Najwięksi giganci często są przedmiotem postępowań antymonopolowych, a kary to dla nich chleb powszedni. Rzadko się jednak zdarza, żeby wielkość kwot były na poziomie odczuwalnym dla wielkich korporacji. Włochy nałożyły jednak na Amazona grzywnę, która jest czymś więcej niż zwykłym klapsem za karę.
Kary nakładane na gigantów takich jak Google, Amazon, Microsoft, Apple i innych z zapędami monopolistycznymi są przeważnie śmieszne i wielu przypadkach są poniżej miesięcznych zarobków prezesa. Tym razem jednak Włochy postanowiły iść inną drogą i nałożyły na Amazona grzywnę, która wzbudza zainteresowanie. Gigant zakupowy musi zapłacić 1,13 miliarda euro za rzekome nadużycie swojej dominacji na rynku. Jak donosi Reuters, Amazon naraził się to poprzez agresywną promocję pakietu "Fulfillment by Amazon" (FBA), który zapewnia sprzedawcom wiele korzyści, jak usługi przechowywania, pakowania i wysyłki, a także obsługę klienta świadczoną przez Amazon. Co ważniejsze, FBA pozwala sprzedawcom umieszczać na swoich aukcjach bardzo pożądaną etykietę "Prime", co według Włoch znacznie zwiększa widoczność, a tym samym sprzedaż.
Amazon został ukarany ogromną grzywną 1,13 mld euro za praktyki monopolowe i agresywne promowanie usługi Fulfillment by Amazon, która daje sprzedawcom ogromną przewagę (choćby znaczek i wysyłkę Prime) nad tymi, którzy nie przystąpili do programi.

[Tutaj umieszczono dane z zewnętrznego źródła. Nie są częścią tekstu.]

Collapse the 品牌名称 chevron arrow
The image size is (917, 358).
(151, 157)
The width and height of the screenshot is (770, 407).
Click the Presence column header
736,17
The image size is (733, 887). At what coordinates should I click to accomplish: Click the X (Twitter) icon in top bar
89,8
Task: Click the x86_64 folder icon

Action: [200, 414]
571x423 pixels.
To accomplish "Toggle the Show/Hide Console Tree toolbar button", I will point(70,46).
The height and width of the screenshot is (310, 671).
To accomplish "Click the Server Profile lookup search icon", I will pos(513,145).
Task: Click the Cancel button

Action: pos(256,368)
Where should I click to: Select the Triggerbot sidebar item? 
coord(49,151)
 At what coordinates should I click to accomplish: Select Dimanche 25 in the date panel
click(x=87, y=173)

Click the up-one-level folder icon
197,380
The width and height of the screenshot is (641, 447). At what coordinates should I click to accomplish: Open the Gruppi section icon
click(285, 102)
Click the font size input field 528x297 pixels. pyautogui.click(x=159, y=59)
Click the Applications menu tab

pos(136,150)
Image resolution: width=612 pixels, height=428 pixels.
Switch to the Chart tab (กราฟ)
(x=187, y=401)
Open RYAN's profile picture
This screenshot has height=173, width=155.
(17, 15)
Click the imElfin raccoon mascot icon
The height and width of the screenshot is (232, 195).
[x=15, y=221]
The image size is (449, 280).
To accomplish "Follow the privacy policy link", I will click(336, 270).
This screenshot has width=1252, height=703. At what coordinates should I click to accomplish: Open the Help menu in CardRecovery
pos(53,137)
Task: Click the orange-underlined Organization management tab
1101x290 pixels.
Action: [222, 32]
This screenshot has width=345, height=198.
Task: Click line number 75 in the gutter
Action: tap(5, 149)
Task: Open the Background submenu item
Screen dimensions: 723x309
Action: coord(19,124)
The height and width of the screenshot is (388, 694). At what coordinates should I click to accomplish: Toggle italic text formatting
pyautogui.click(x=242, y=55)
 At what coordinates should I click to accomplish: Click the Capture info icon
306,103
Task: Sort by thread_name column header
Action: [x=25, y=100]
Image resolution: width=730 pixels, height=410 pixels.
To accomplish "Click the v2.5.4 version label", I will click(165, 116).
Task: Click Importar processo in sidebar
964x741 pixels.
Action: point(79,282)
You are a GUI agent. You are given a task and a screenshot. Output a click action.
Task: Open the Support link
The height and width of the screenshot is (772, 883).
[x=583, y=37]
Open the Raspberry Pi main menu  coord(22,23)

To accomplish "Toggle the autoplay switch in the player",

Innymi słowy, jeśli sprzedawca chce korzystać z platformy Amazon, jest silnie zachęcany do korzystania z FBA. Pozwala to Amazonowi potrącać dodatkową prowizję ze sprzedaży przedmiotu za wygodę korzystania z FBA, co oczywiście znacznie zwiększa ogólny dochód platformy. Nie ma wątpliwości, że przedmioty oznaczone jako Prime sprzedają się lepiej. Analogicznie jest z przedmiotami oznaczonymi na Allegro znaczkiem Smart. Wygoda i darmowa dostawa przekonują większość klientów.
W opinii Włoch zakaz umieszczania znaku Prime przez sprzedawców spoza FBA stanowi naruszenie przepisów antymonopolowych i tym samym nałożyło na giganta detalicznego grzywnę w wysokości 1,13 miliarda euro Oczywiście Amazon już planuje się odwołać od wyroku. "Kiedy sprzedawcy wybierają FBA, robią to, ponieważ jest ono wydajne, wygodne i konkurencyjne pod względem ceny" – powiedział Amazon. "Proponowane grzywny i środki zaradcze są nieuzasadnione i nieproporcjonalne". Firma dodaje, że FBA nie jest wymagane, żeby sprzedawać na platformie – w rzeczywistości większość sprzedawców zewnętrznych w ogóle nie korzysta z usługi. Oczywiście można założyć, że nie odnoszą takiego sukcesu sprzedażowego, jak ci, którzy są oznaczeni znaczkiem "Prime".
Zobacz także:
- Użytkownicy skarżą się, że Windows 11 negatywnie wpływa na wydajność dysków SSD NVMe
- AMD szykuje desktopowe zestawy z procesorem z konsoli Xbox Series X
- NVIDIA RTX 2060 12 GB oficjalnie. Czy to na pewno karta dla graczy?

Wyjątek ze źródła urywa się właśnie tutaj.